___ ENTRIES
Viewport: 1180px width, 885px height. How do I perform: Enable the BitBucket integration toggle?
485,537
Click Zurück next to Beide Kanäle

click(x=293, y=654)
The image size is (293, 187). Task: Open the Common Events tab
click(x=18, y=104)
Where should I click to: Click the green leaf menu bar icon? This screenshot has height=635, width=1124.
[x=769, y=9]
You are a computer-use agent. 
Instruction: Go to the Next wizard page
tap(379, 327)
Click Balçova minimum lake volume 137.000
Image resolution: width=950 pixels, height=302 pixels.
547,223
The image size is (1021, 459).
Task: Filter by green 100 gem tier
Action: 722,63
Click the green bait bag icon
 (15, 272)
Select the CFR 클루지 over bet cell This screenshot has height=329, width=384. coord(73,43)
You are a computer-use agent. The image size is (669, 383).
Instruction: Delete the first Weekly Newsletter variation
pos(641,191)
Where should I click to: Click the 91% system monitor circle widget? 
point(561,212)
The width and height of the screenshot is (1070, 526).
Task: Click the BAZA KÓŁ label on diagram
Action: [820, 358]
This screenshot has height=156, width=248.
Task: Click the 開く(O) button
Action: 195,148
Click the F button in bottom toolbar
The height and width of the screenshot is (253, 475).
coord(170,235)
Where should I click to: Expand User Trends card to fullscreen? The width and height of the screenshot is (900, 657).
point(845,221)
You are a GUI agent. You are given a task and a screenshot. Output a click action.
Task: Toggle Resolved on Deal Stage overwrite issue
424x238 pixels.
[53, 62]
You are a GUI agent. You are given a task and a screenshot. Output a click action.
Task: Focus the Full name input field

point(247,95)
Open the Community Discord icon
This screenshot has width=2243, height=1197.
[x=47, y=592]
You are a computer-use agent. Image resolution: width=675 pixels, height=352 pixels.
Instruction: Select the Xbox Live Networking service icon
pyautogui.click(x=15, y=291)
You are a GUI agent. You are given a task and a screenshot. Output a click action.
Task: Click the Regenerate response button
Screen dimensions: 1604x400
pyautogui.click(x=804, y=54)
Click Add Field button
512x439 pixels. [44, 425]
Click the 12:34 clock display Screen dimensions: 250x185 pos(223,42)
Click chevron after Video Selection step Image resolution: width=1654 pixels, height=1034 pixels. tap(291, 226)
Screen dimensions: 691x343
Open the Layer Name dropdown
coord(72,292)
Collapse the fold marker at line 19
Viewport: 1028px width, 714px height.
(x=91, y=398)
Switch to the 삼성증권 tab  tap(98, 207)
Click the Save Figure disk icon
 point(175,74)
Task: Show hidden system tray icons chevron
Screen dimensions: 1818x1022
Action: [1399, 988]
______
## GIVEN PROBLEM
Reproduce the stretch of the items above from the first line through the line containing "Action: 722,63", word for word.

## OUTPUT FOR THIS EXERCISE
Viewport: 1180px width, 885px height. How do I perform: Enable the BitBucket integration toggle?
485,537
Click Zurück next to Beide Kanäle

click(x=293, y=654)
The image size is (293, 187). Task: Open the Common Events tab
click(x=18, y=104)
Where should I click to: Click the green leaf menu bar icon? This screenshot has height=635, width=1124.
[x=769, y=9]
You are a computer-use agent. 
Instruction: Go to the Next wizard page
tap(379, 327)
Click Balçova minimum lake volume 137.000
Image resolution: width=950 pixels, height=302 pixels.
547,223
The image size is (1021, 459).
Task: Filter by green 100 gem tier
Action: 722,63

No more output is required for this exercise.